If your project targets both iOS and Android, run them in parallel. Create .github/workflows/deploy.yml:

yaml
name: Deploy

on:
  push:
    branches: [main]
  workflow_dispatch:

jobs:
  ios:
    runs-on: macos-latest
    timeout-minutes: 30
    env:
      MYSIGNER_API_TOKEN: ${{ secrets.MYSIGNER_API_TOKEN }}
      MYSIGNER_ORG_ID: ${{ secrets.MYSIGNER_ORG_ID }}
    steps:
      - uses: actions/checkout@v4
      - uses: ruby/setup-ruby@v1
        with:
          ruby-version: '3.2'
      - run: gem install mysigner
      - run: mysigner ship testflight --verbose

  android:
    runs-on: ubuntu-latest
    timeout-minutes: 30
    env:
      MYSIGNER_API_TOKEN: ${{ secrets.MYSIGNER_API_TOKEN }}
      MYSIGNER_ORG_ID: ${{ secrets.MYSIGNER_ORG_ID }}
    steps:
      - uses: actions/checkout@v4
      - uses: actions/setup-java@v4
        with:
          java-version: '17'
          distribution: 'temurin'
      - uses: ruby/setup-ruby@v1
        with:
          ruby-version: '3.2'
      - run: gem install mysigner
      - run: mysigner ship internal --platform android --verbose

Both jobs run in parallel — iOS on macOS, Android on Ubuntu — so your total deploy time is only as long as the slower build.


Best Practices

Add Caching

Speed up your builds by caching dependencies:

yaml
# iOS — cache CocoaPods
- name: Cache CocoaPods
  uses: actions/cache@v4
  with:
    path: Pods
    key: pods-${{ hashFiles('Podfile.lock') }}

# Android — cache Gradle
- name: Cache Gradle
  uses: actions/cache@v4
  with:
    path: |
      ~/.gradle/caches
      ~/.gradle/wrapper
    key: gradle-${{ hashFiles('**/*.gradle*', '**/gradle-wrapper.properties') }}

iOS Version Bumping

MySigner auto-increments Android version codes, but iOS build numbers need to be managed separately.

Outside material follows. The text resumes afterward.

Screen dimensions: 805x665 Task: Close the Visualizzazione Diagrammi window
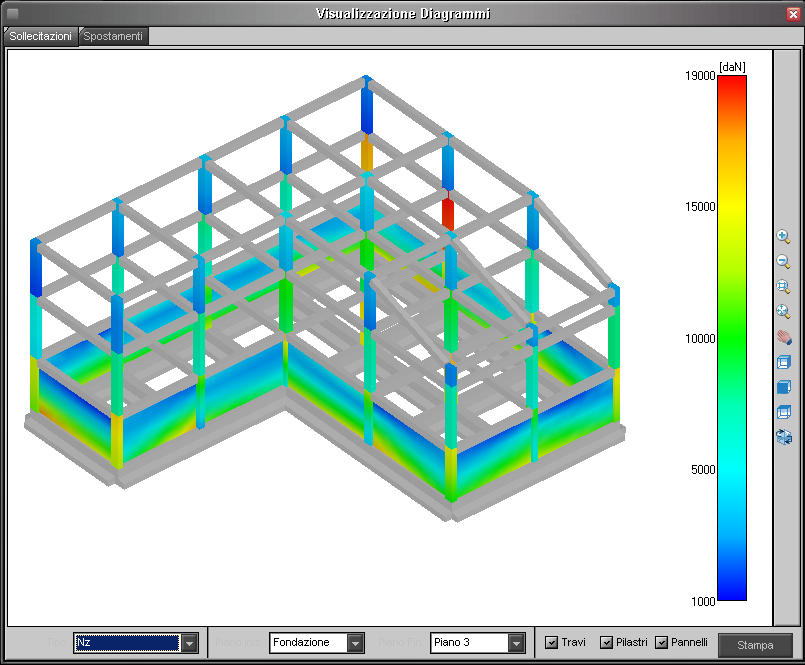pos(793,13)
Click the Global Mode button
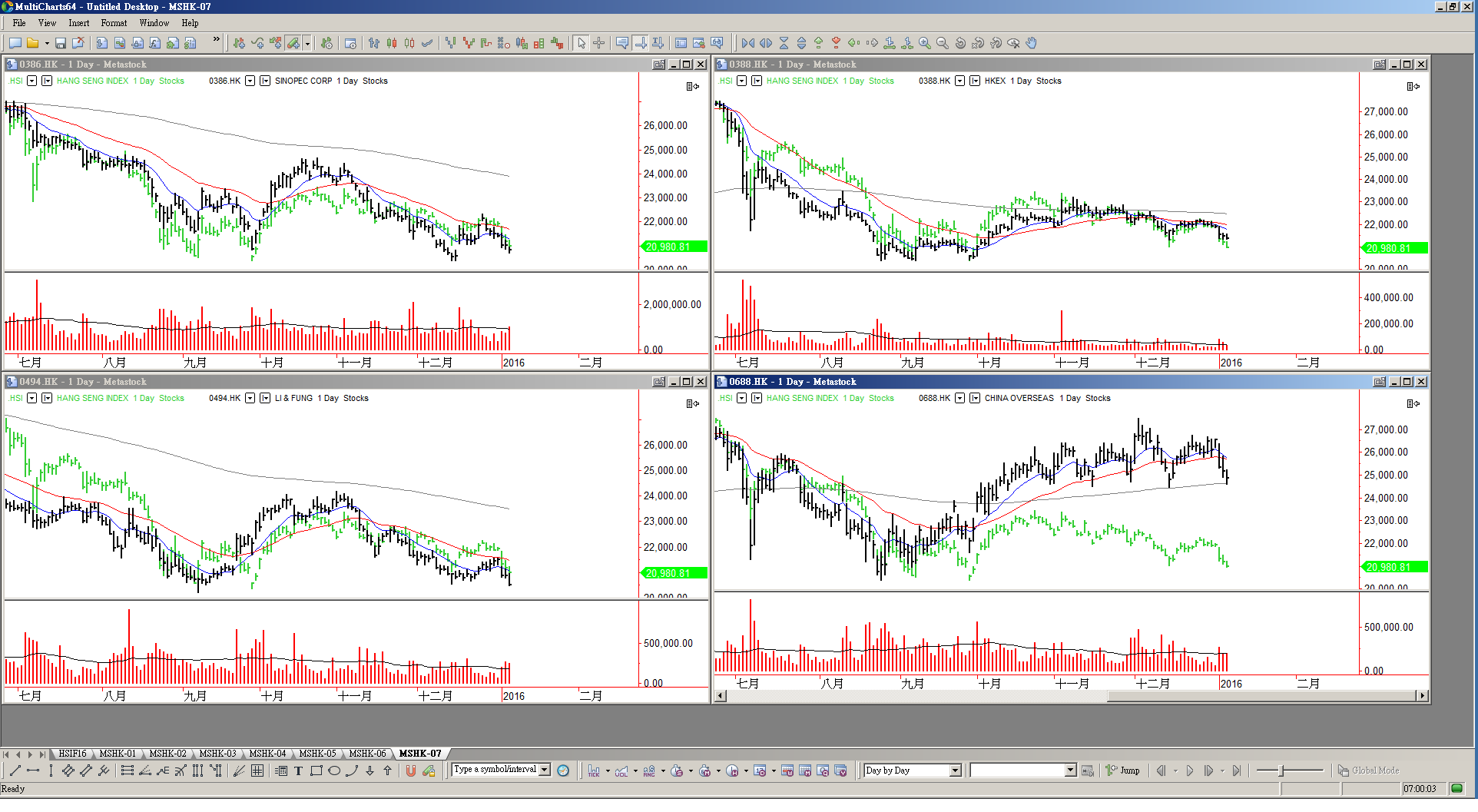The width and height of the screenshot is (1478, 812). point(1368,771)
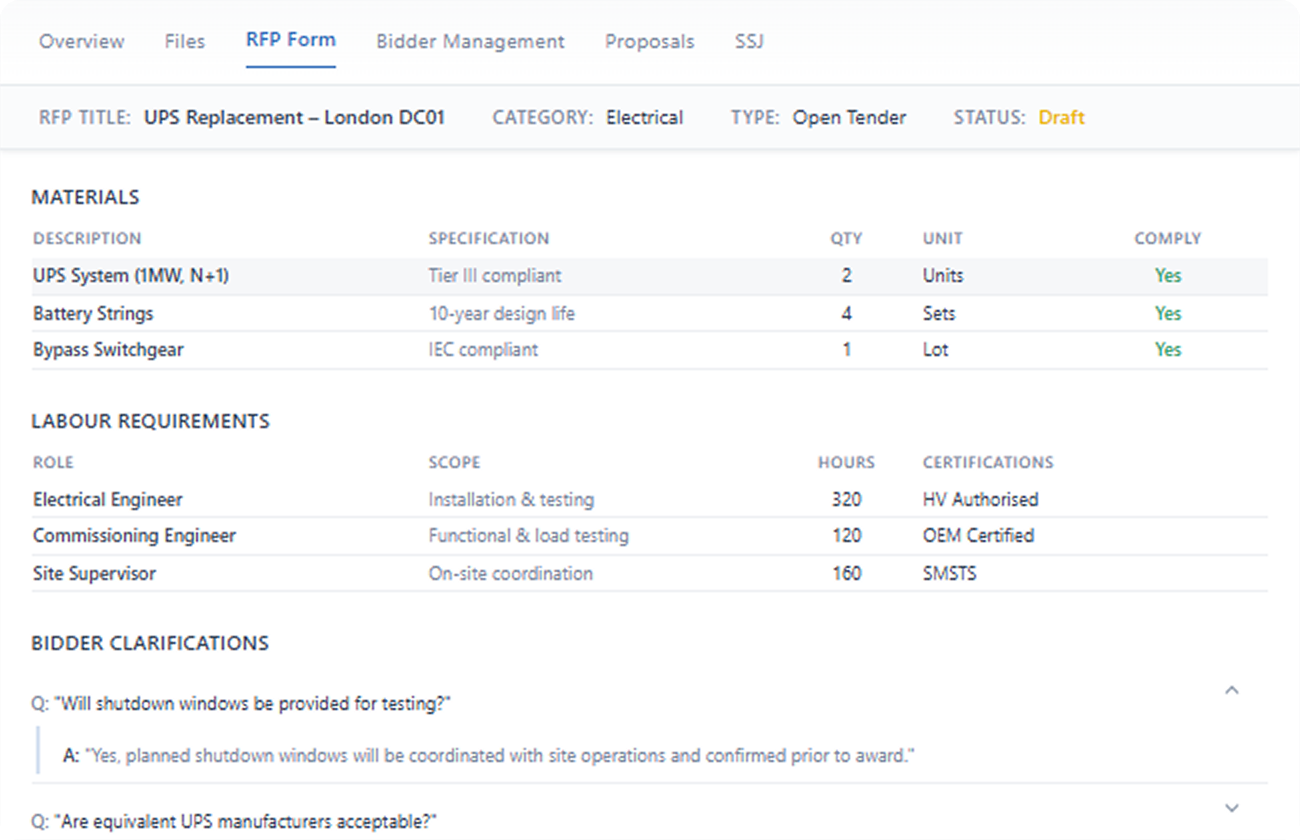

Use agvtool with the GitHub Actions run number for automatic incrementing:

yaml
- name: Set build number
  run: agvtool new-version -all ${{ github.run_number }}

Place this step before the mysigner ship step.

Notifications

Add a Slack notification on deploy success:

yaml
- name: Notify on Success
  if: success()
  uses: slackapi/slack-github-action@v1
  with:
    payload: |
      {
        "text": "Deployed ${{ github.repository }} (${{ github.ref_name }})"
      }
  env:
    SLACK_WEBHOOK_URL: ${{ secrets.SLACK_WEBHOOK }}

Manual Triggers

All the workflows above include workflow_dispatch, which adds a Run workflow button in the GitHub Actions UI. This lets you trigger a deploy manually without pushing code — useful for hotfixes or re-deploys.


Troubleshooting

Build fails with signing error

  • Verify your App Store Connect credentials are active in the MySigner dashboard
  • Check that the signing certificate is valid: mysigner certificates
  • Run mysigner doctor locally to diagnose the issue

Upload times out

  • Large apps or slow connections can cause timeouts
  • Make sure your job has enough time: timeout-minutes: 60 (or higher for App Store submissions)
  • The appstore target needs extra time for Apple's build processing (up to 30 minutes)

Ruby version mismatch

Error: mysigner requires Ruby version >= 3.2

Ensure your workflow uses ruby-version: '3.2' or newer in the ruby/setup-ruby step.

Authentication issues

If the CLI can't find credentials, double-check that: - Both required secrets (MYSIGNER_API_TOKEN and MYSIGNER_ORG_ID) are set in your repository - The env: block is applied to the correct job or step in your workflow - Run mysigner status --verbose as a debug step to verify the configuration loaded correctly


Pricing note: the MySigner CLI is free on every plan tier — there's no per-pipeline / per-build CLI cost. Plan limits apply only to web-app features.